Un desagüe lento en el lavabo o la ducha es la manera que tiene tu baño de avisarte antes del colapso total. El agua que se acumula alrededor de tus pies durante la ducha, el lavabo que tarda cinco minutos en vaciarse, ese sonido de gorgoteo que viene de las tuberías: todo son señales de que el cabello, el jabón y la pasta dental están formando una masa sólida en algún punto del sifón. La buena noticia es que el noventa por ciento de estos atascos están a menos de medio metro del desagüe, justo donde puedes alcanzarlos. Desatascar un desagüe no requiere llamar al plomero ni vaciar productos tóxicos por el drenaje. Con las herramientas correctas y un poco de método, puedes restablecer el flujo en media hora. Lo importante es empezar con la solución más simple y avanzar gradualmente. Un émbolo bien usado resuelve la mayoría de los casos. Si eso falla, una serpiente de desagüe o un gancho improvisado llegan donde el émbolo no puede. El objetivo no es solo abrir el paso del agua, sino remover completamente la obstrucción para que no vuelva a formarse la semana siguiente.

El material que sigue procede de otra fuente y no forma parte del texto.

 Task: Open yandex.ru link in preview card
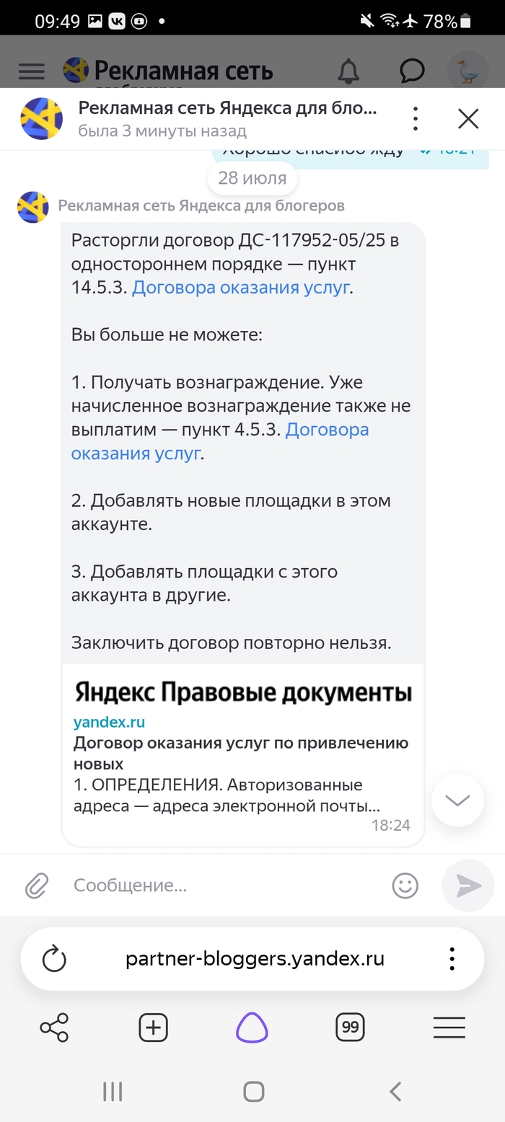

  1. Retira el tapón o rejilla del desagüe. Desenrosca o levanta el tapón del lavabo girándolo en sentido contrario a las agujas del reloj. En duchas o tinas, quita la rejilla con un destornillador plano. Algunos tapones tienen un mecanismo de palanca debajo del lavabo que debes desconectar primero. Limpia cualquier cabello o residuo visible alrededor de la abertura con una toalla de papel.
  2. Usa el émbolo correctamente. Llena el lavabo o la tina con cinco centímetros de agua para crear sello. Coloca el émbolo de copa directamente sobre el desagüe cubriendo toda la abertura. Presiona firmemente hacia abajo y luego jala hacia arriba con fuerza, sin romper el sello. Repite este movimiento de bombeo veinte veces consecutivas, luego levanta el émbolo para verificar si el agua drena.
  3. Aplica desatascador enzimático si persiste. Si el émbolo no funciona, vierte desatascador enzimático según las instrucciones del fabricante, generalmente medio litro directo en el desagüe. Deja actuar durante la noche sin usar el lavabo. Estos productos disuelven cabello y jabón sin dañar las tuberías. Por la mañana, enjuaga con agua caliente durante dos minutos.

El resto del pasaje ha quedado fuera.